Société

Comment l’Amérique veut garder la mémoire du Covid-19

Les musées d’histoire américains sont déjà à pied d’œuvre pour collecter objets, témoignages, vidéos ou photographies sur l’impact de l’épidémie dans la vie quotidienne des gens, afin d’aider les futurs chercheurs sur le sujet.

États-Unis. Les États-Unis tournent au ralenti, mais pas les musées d’histoire. Depuis le début de la pandémie, ces derniers documentent la manière dont le virus modifie le quotidien de leur ville ou État. Appels aux dons d’objets, partage de photographies ou de vidéos, contributions écrites ou orales, les moyens employés varient, mais l’objectif reste le même : raconter cette période pour les générations futures. « Nous voulons mettre en avant les innovations et les solutions inventées aujourd’hui contre ce virus de manière à aider ceux qui se pencheront dessus demain », explique Christian Overland, président de la Wisconsin Historical Society, une société historique située à Madison, au centre des États-Unis.

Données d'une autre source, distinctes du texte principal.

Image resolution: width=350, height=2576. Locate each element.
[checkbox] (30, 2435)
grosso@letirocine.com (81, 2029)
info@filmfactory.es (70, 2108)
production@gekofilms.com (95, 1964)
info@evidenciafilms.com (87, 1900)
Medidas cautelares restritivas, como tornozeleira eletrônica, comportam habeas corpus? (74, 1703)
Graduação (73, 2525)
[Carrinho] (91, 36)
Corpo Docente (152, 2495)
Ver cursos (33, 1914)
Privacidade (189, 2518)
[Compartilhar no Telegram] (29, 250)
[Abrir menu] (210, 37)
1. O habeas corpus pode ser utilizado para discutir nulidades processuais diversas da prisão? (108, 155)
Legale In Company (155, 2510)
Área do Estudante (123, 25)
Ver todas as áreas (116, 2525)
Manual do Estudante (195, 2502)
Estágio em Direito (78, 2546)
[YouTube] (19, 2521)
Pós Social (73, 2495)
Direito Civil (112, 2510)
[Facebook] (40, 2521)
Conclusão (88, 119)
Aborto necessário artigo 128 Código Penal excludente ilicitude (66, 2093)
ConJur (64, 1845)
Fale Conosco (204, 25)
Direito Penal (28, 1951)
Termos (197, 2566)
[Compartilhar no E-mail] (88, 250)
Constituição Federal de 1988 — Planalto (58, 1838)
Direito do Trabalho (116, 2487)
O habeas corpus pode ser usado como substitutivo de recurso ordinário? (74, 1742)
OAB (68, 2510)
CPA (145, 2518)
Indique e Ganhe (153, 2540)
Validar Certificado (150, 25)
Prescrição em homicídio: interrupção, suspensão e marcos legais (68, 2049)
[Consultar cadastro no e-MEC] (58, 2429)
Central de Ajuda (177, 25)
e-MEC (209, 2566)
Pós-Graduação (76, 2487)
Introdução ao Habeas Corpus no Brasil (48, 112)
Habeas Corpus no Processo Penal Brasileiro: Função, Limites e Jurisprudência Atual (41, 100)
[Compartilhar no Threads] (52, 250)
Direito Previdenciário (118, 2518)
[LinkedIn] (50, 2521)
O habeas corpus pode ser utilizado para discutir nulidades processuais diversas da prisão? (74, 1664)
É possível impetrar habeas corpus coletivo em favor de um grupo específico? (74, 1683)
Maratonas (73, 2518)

Cette organisation consacrée à l’histoire nord-américaine, l’une des plus vieilles du pays, souhaite rendre compte de cette période grâce aux carnets intimes des habitants de la ville et des environs. Début avril, elle a lancé le « Journal Project » pour inciter les plumes locales à se manifester et a reçu entre « 3 000 et 4 000 » inscriptions. Elle entend numériser les textes reçus. Cette société savante n’en est pas à son coup d’essai ; elle suit en effet les pas de son fondateur Lyman Draper qui, pendant la guerre de Sécession (1861-1865), avait demandé à des soldats de relater le conflit dans des journaux intimes. « Dans les années 1960, nous avions aussi envoyé des étudiants dans tout le pays pour collecter des archives, photographies, œuvres d’art afin de raconter le mouvement des droits civiques. Ainsi, il a été facile de trouver comment nous allions nous y prendre pour le Covid », poursuit Christian Overland.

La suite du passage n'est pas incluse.